Mass determination in double system

The object was another black hole of 100 million solar masses, making it a double system. The smaller black hole orbits the larger one in twelve years. In every round, it penetrates twice the accretion disk of the more massive partner, which is accompanied by gas eruptions that cause visible changes in brightness.

Due to the proximity to each other it was possible to astronomers after about a dozen of observed eruptions, determine the mass of the black holes. Although similar-sized black holes are known, the mass could be determined yet in no other case with such accuracy.

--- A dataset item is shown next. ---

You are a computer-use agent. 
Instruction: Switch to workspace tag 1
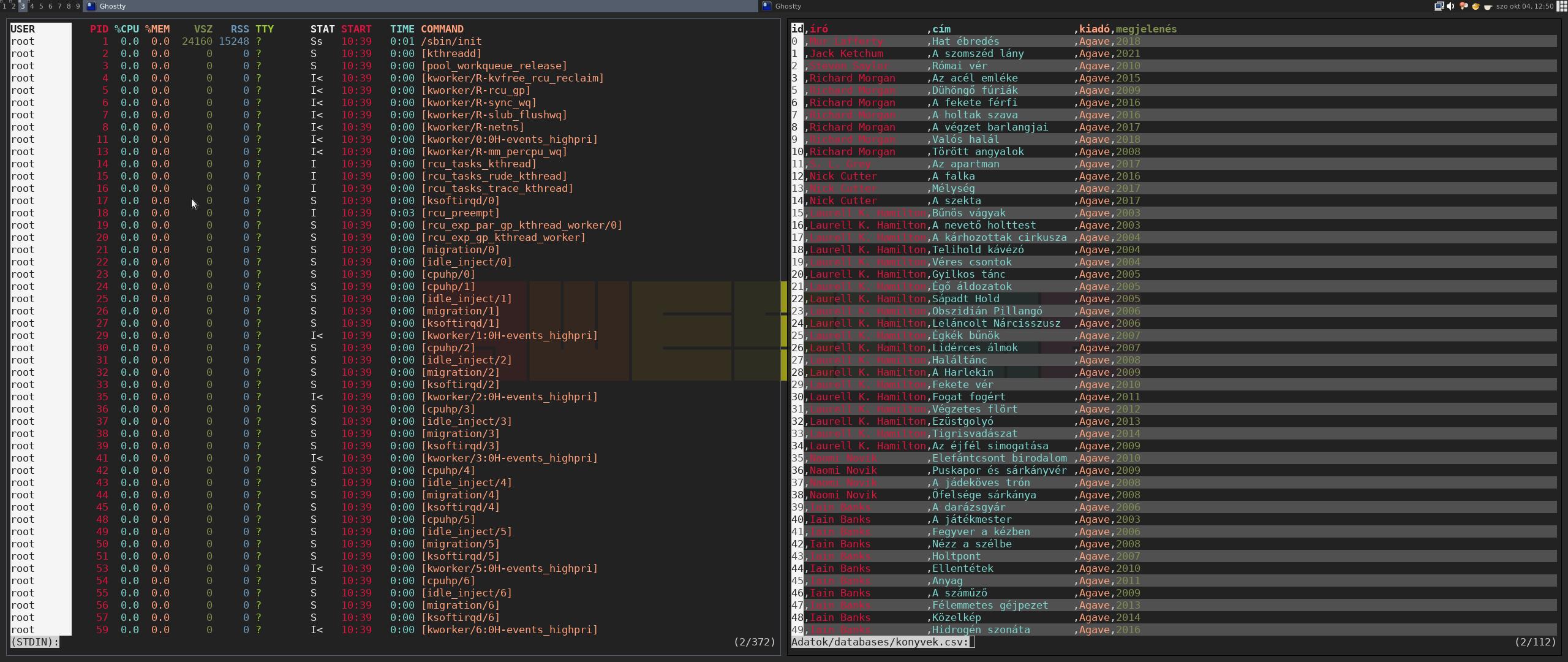coord(4,6)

Detection of gravitational waves

Since an arrangement with such extreme gravitational fields is very rare to see in our universe, itself proves OJ 287 as a good object of study for the General Theory of Relativity. By applying the relativistic theory of gravitation namely the timing of eruptions could be predicted with high accuracy (up to slight variations due to disturbances such as an insufficient data base). This indirectly confirms Einstein's theory of emission of gravitational waves.

The researchers published under the direction of the Finnish scientist Mauri Valtonen of the University of Turku their sensational results in April 2008 in the scientific journal Nature, after their forecasts at the last observed eruption on 13 September 2007 had almost exactly confirmed. The next outbreak will be monitored according to the model developed by Valtonen model in 2016.

The indirect evidence surpasses the earlier elsewhere in the universe already observed phenomena of this kind clearly meaningful. Thus a relativistic rotation of the orbital ellipse ( periastron rotation) was measured from 39 ° per orbit due to the decrease of the orbital energy in OJ 287, while this effect in the double pulsar previously used for the indirect detection PSR 1913 16 only 4.2 ° per 1150 rounds amounts (one year). Since the orbit of the double object continuously reduced by this decrease, the two black holes will unite According to the calculations in about 10,000 years.

For OJ 287 is according to the researchers, a suitable target for the expected direct detection of gravitational waves. For this purpose, the detector LISA was intended, which was to be installed in space originally, which was abandoned for cost reasons in 2011.